It was my first week at a new job, working on a long-term-care unit. One of the residents was confused and agitated. She was non-ambulatory and was usually kept in a geri-chair near the nurse’s station. She was not to be sent out to the hospital, but to be kept comfortable in the long-term-care facility. She had PRN orders for Ativan for agitation and morphine for pain. She was calling out, writhing and twisting her body around in the chair and was unable to answer questions appropriately. She would call out to staff, but when asked “What’s wrong?”, “What do you need?” or “Are you in any pain?”, she responded with nonsense, or by repeating the last word or phrase that had been said to her. She had been receiving the PRN Ativan (0.5 mg SL) without any appreciable improvement in her behavior. Therefore, I gave her a dose of PRN morphine (5 mg SL).
After receiving the morphine, she remained alert but seemed somewhat less agitated. I gave her only the one dose. The next day, my director of nursing called me, very upset, and told me that my administration of the PRN morphine was an inappropriate use of medication, and I was fired.
I am shocked that giving a single ordered dose of an analgesic to a comfort care patient can be considered inappropriate. Was the resident experiencing pain? In her confused state, I had to assess non-verbal cues to determine this. It seems to me to be a very subjective determination. I was certainly not trying to just keep her quiet with medication.
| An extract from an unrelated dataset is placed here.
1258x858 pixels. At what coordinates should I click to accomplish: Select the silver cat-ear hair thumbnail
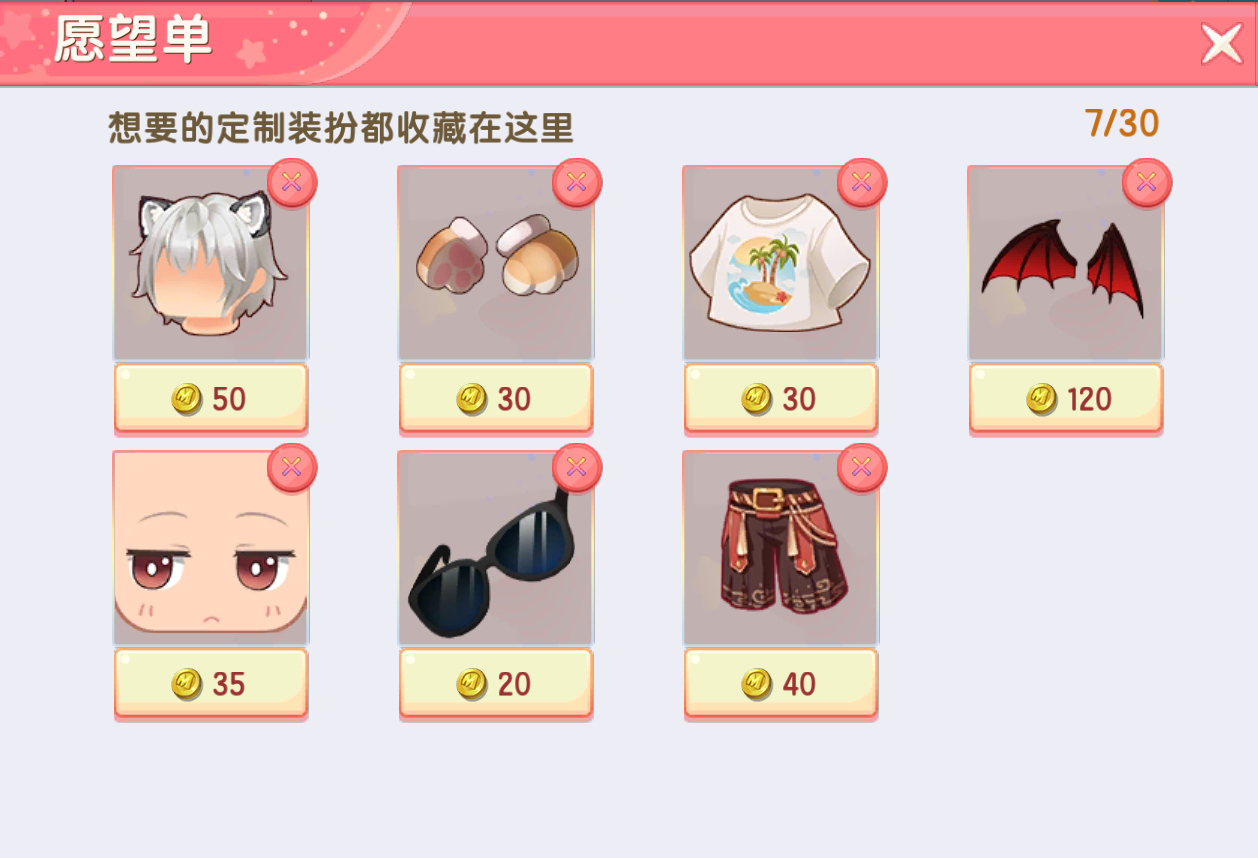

I was trying to keep her comfortable, which I thought was the priority. My DON claims the patient was not in any pain. Why, then, was such a strong analgesic ordered for her? Did I do something wrong? I am questioning not only my judgement here, but also my chosen profession.
The situation you describe is a difficult one to respond to without more details, one being for what type of pain the resident was being treated. It does seem odd that an order for morphine would be written unless the resident had moderate to severe pain for an underlying diagnosis.
You are right in stating that the assessment of a patient’s pain is difficult, especially if the patient is unable to verbalize the pain in some way (e.g., scale of 1-10 or some similar scale). However, from your description of the resident’s behavior, it seems that she may have been more agitated than in pain and she also was confused. It might have been more appropriate for you to have called your supervisor and/or the doctor to describe her behavior, her inability to answer staff questions and obtain a order for a different medication for her agitation or have her seen by a resident or physician.
In addition, the resident most probably should have been assessed by you for a medical problem that may have been developing. Was she bleeding internally? Did she need to use the bathroom? Was she having a stroke? Simply providing medication for a patient without assessing what else might be going on medically is not the best nursing practice.
A third approach that might have worked, albeit difficult as well, would be to sit with the patient and try and calm her down with your presence.
Working with confused and agitated patients is not easy, and one can understand this new job was probably overwhelming for you, especially just a week into the position. However, your must always assess a patient’s status before simply turning to medications for a solution. Perhaps this is why your DON terminated you.
Use this experience to further develop your assessment skills. And don’t be afraid to seek help from the resources available to you when you are not sure of how to intervene with a patient.